Starters: Ware, Goulding, McCarron, Wesley & Long
Reserves: McDaniel, Deng, Barlow & Pledger
From there you could re-sign Hooley as your back-up PG if you wanted or try again with Daniel Dillon. Adam Gibson could also be an interesting option. The final spot would belong to either Craig Moller or Venky Jois. I think Moller might be keen for a bigger role elsewhere so, for argument’s sake, let’s go with Jois.
Now you’re looking at:
Starters: Ware, Goulding, McCarron, Wesley & Long
Reserves: Gibson, McDaniel, Deng, Jois, Barlow & Pledger
Q: Do you think the Wildcats fill Greg Hire’s spot with a third import or concentrate on home grown again?
—Brett Martin (@Blaydenn67)
LS: The Wildcats will look to bring back as many pieces of their recent championship puzzle as they can and will then see what their roster looks like from there.
If they can get everyone back – something I actually think they might be able to do – then they’ll look to replace Hire with a high-energy local.
Who could that be? Well, he’s not a forward but I know the ‘Cats are really high on Sunday Dech while someone like Jois would be perfect in that role, with the opportunity to grow into more playing time moving forward.
Where things will get interesting, however, is if the Wildcats don’t manage to get everyone back.
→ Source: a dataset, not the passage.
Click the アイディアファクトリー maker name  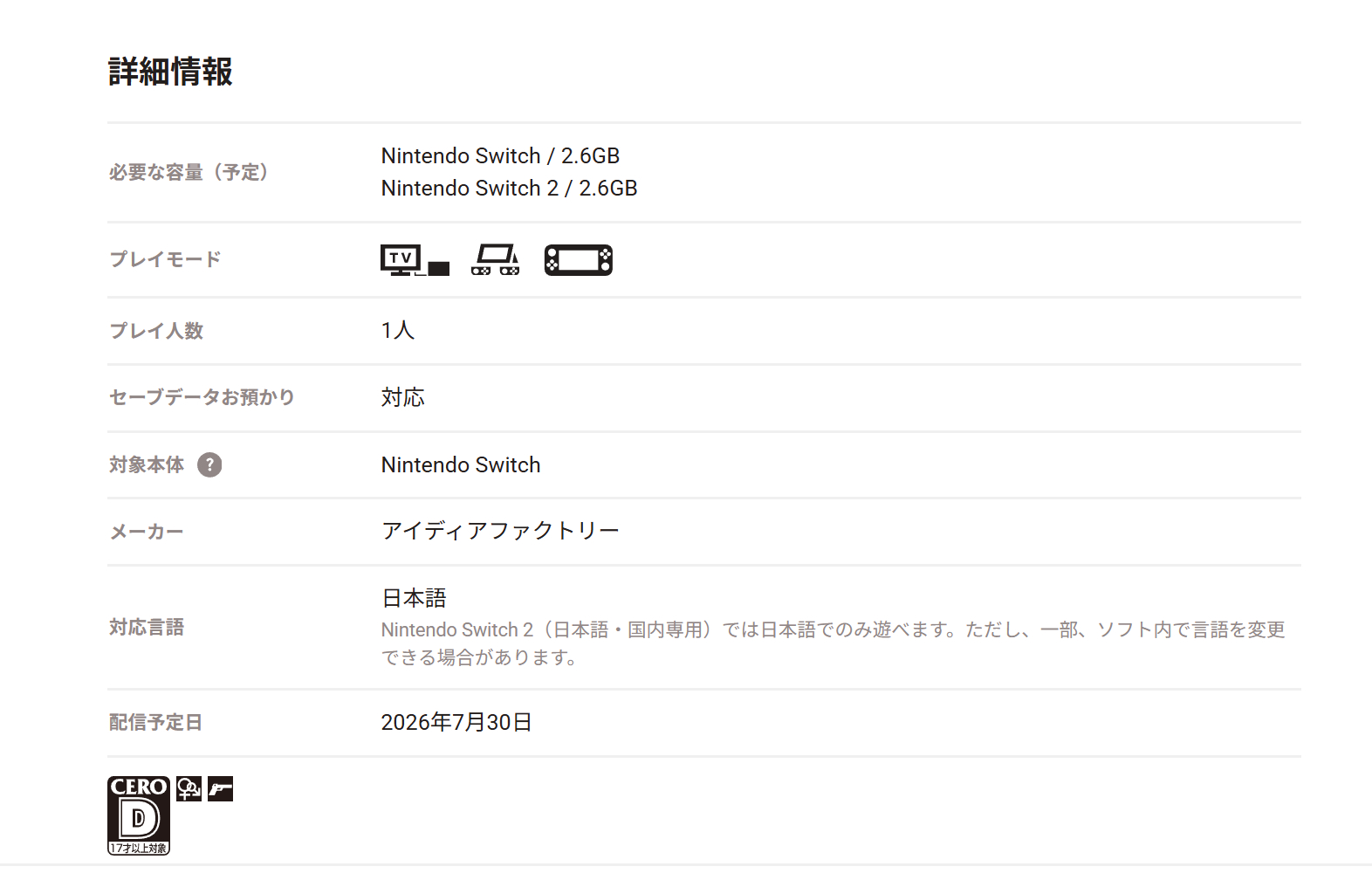500,531
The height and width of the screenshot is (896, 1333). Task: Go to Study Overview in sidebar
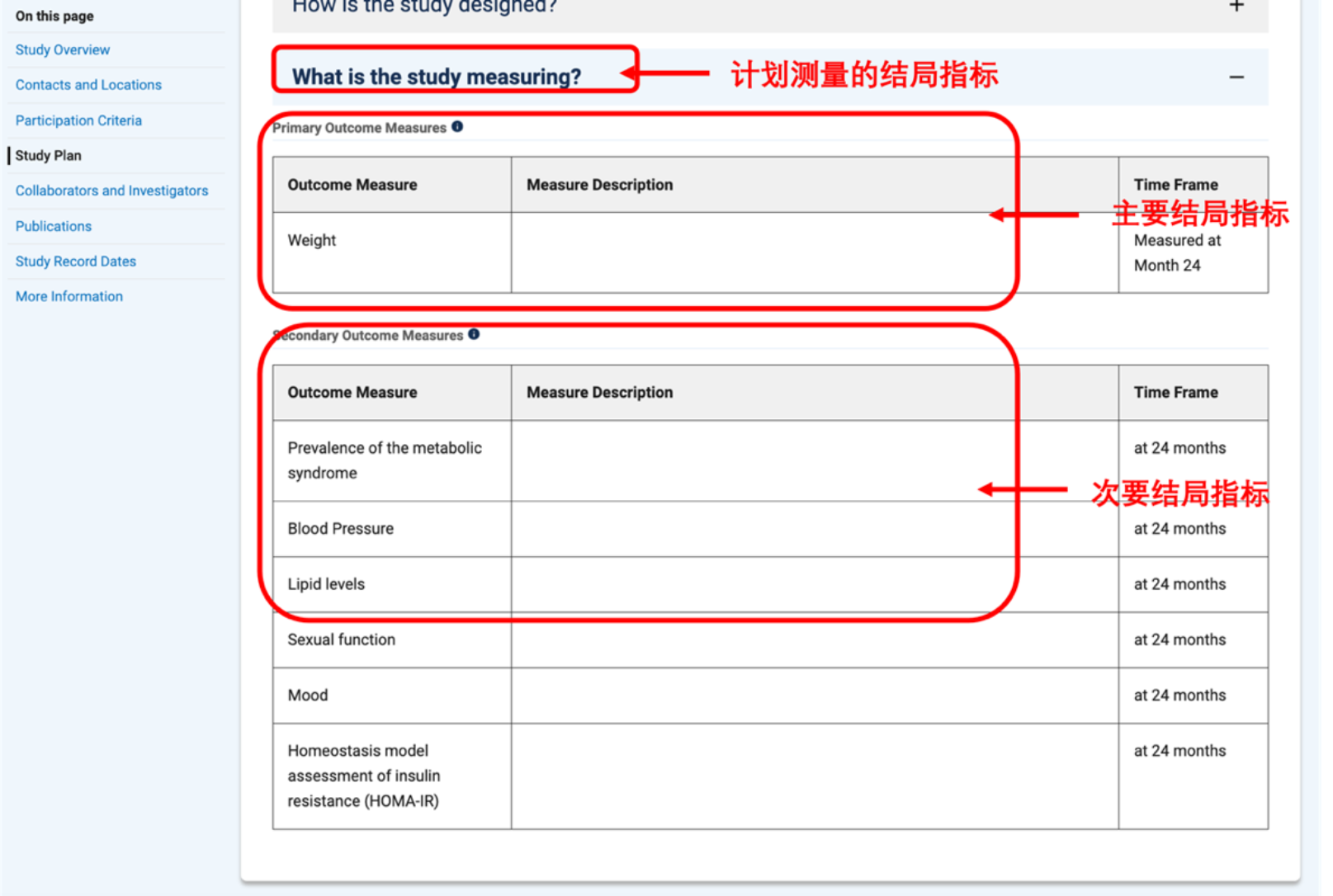point(63,50)
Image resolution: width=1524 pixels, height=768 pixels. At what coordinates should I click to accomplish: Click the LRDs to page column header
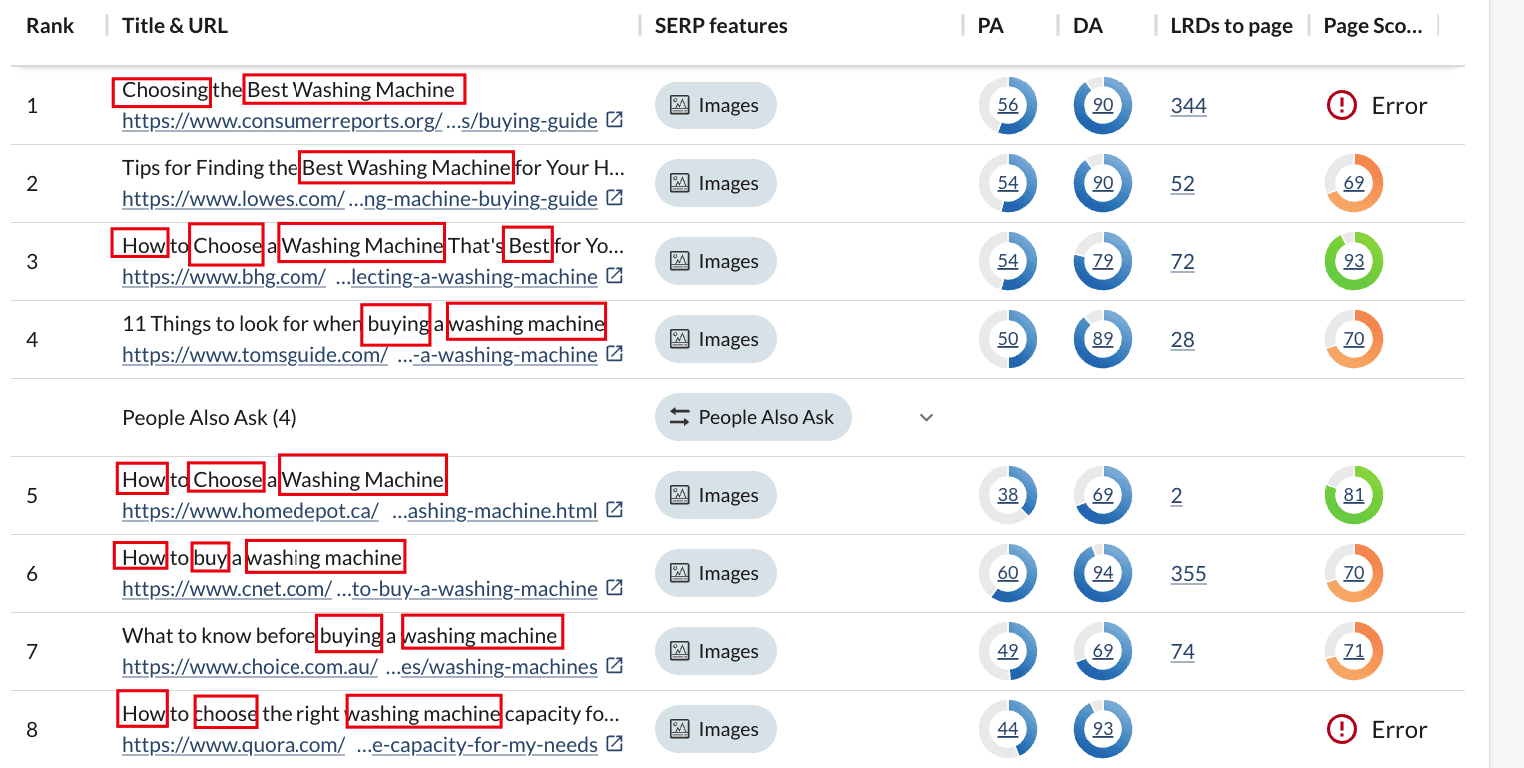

Clint Steindl is one who will almost certainly receive interest from elsewhere while three-time champion Tom Jervis may look to make a move for family reasons, having spent the 2018-19 season playing away from his wife and daughter. If the Wildcats lose Jervis, an import big may not be out of the question.
Q: Should Cairns go after AJ Ogilvy in free agency?
LS: This is a really interesting question because it speaks to a bit of a larger question about Ogilvy, which is: what does the big fella have left in the tank?
A few years ago Ogilvy was fourth in MVP voting. He ranked inside the top ten in scoring and inside the top three in rebounding, steals and blocks. He was an absolute dominant force – a stat-sheet stuffing supreme – with only Kevin Lisch, Chris Goulding and Jerome Randle earning more MVP votes across the entire season.
Ogilvy then signed with the Hawks for a further three years that off-season and, in year one of that deal, he received All-NBL First Team honours for a third time while helping Illawarra get all the way to the Grand Final series.
Since then, however, his production has seriously dipped. Across his last two seasons, Ogilvy has averaged less than 10 points per game at under 50 percent from the field with his numbers all down elsewhere across the board.
He’s become wildly inconsistent and outgoing Hawks coach Rob Beveridge had him come off the bench for most of the past two seasons after starting every game during his first two years in the ‘Gong.
The things is: Ogilvy’s really talented. He’s big, he’s mobile, he has great touch and possesses outstanding instincts, anticipation and timing at the defensive end.
But… is he hungry? Does he want to get back to his best? Does he want to do the work?
If someone can unlock the code to Ogilvy’s inner drive, they could score themselves a real bargain in free agency this year. And yeah, that’s the kind of risk the Taipans could potentially look to take as they attempt to rebuild their roster.